Les yeux ouverts, Lucas fixait un point invisible dans l'obscurité. Il lui était impossible de trouver le sommeil. Pas après la tragédie qui avait frappé sa famille.

Comment avaient-ils pu être aussi aveugles ? Comment l'Empire avait-il su frapper si précisément ?

Il aurait aimé en discuter avec Lika, mais s'il en croyait les sensations au fond de son esprit, elle dormait.

La frustration l'envahit. Il se leva, avec précaution pour ne pas réveiller la T'Sara qui avait partagé son lit.

Peine perdue, elle ouvrit les yeux aussi sec.

–Le soleil n'est pas encore levé, constata-t-elle.

Elle s'étira longuement entre les draps défaits du lit, déployant ses ailes grises.

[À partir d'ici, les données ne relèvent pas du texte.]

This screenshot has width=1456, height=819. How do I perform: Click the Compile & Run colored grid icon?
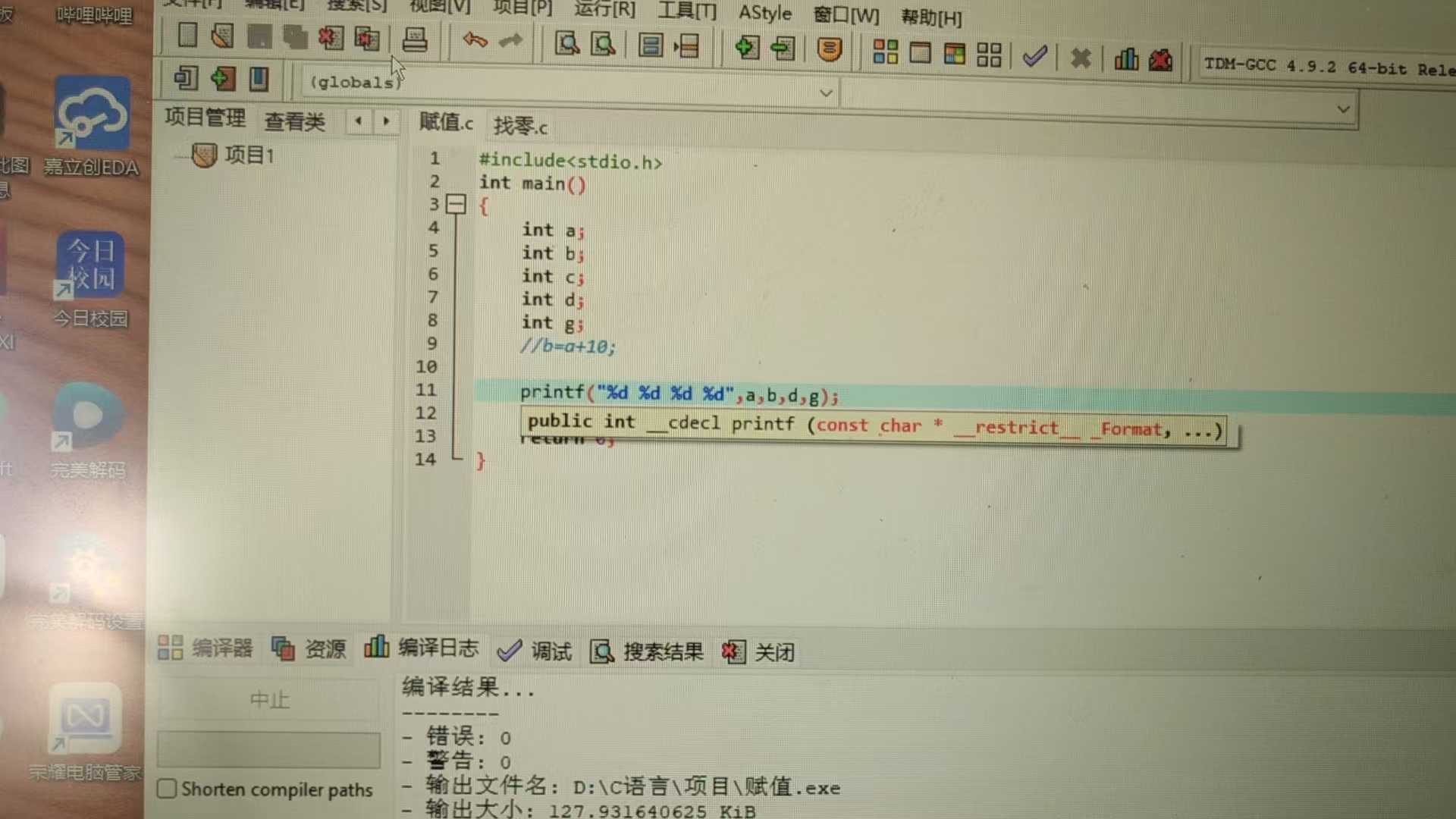pos(954,53)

–Je ne voulais pas te réveiller.

Shaya observa le Messager qui enfilait rapidement un pantalon.

–Je te remercie de m'avoir accordé cette nuit, dit-elle. Et ce malgré les attaques d'hier. Tu aurais pu refuser.

–Je n'ai fait que mon devoir, répondit poliment le jeune homme. L'honneur veut que toute proposition d'une T'Sara soit acceptée. Le reste n'a pas d'importance.

–Puis-je utiliser ta salle de bain ?

Le Messager acquiesça. Il ouvrit la fenêtre, fit quelques pas sur le petit balcon. Le soleil n'était pas encore levé, les étoiles cachées par les nuages qui obscurcissaient le ciel. La ville entière de Valyar s'étendait pourtant à ses pieds, invisible même pour ses yeux perçants. Valyar. Il avait espéré n'avoir jamais à revenir loger au Palais.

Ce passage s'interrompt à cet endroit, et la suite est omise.